15. De kantonrechter is verplicht, alvorens daarover te beslissen, de procespartijen te verzoeken hierover hun standpunt kenbaar te maken (HvJ 21 februari 2013, C 472/11, punt 30 en 31 en HR 13 september 2013 ECLI:NL:HR:2013:691, r.o. 3.9.1). Q-Park wordt daarom in de gelegenheid gesteld
bij akteeen toelichting te geven op de bedingen waarop zij een beroep doet. De zaak zal daartoe doorverwezen worden naar de rol. Vervolgens zal [gedaagde] in de gelegenheid worden gesteld daarop
bij antwoordaktete reageren. Partijen dienen zich in hun (antwoord)akte tot dit onderwerp te beperken.

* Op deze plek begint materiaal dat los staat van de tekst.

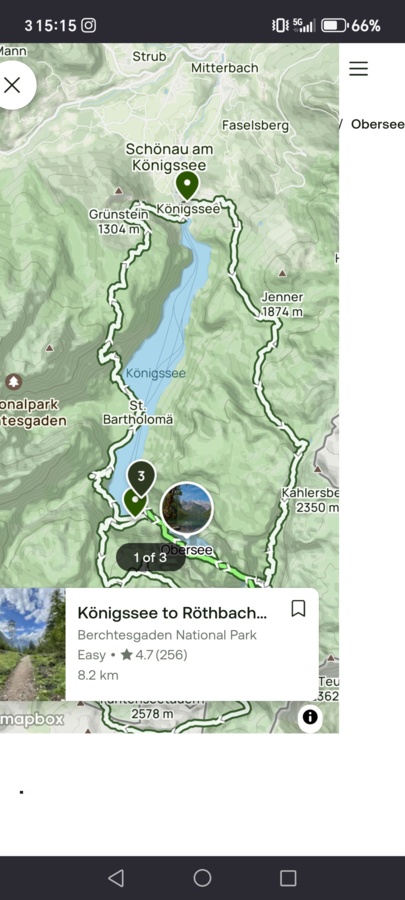Tap the Nationalpark tree icon on map

13,381
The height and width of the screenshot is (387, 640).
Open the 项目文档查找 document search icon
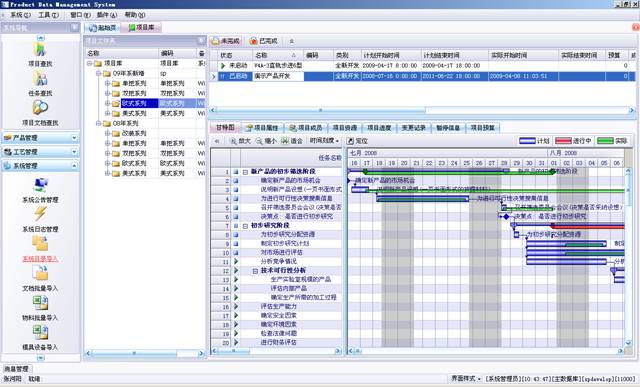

16. Iedere verdere beslissing wordt aangehouden.

BESLISSING

De kantonrechter:
bepaalt dat de zaak zal dienen ter rolzitting van
dinsdag 3 november 2015 om 10.00uur voor een akte als bedoeld onder 15 aan de zijde van Q-Park;
houdt verder iedere beslissing aan.
Aldus gewezen door mr. F.J. Verhoeven-van de Poel, kantonrechter, en uitgesproken ter openbare terechtzitting van 6 oktober 2015 in tegenwoordigheid van de griffier.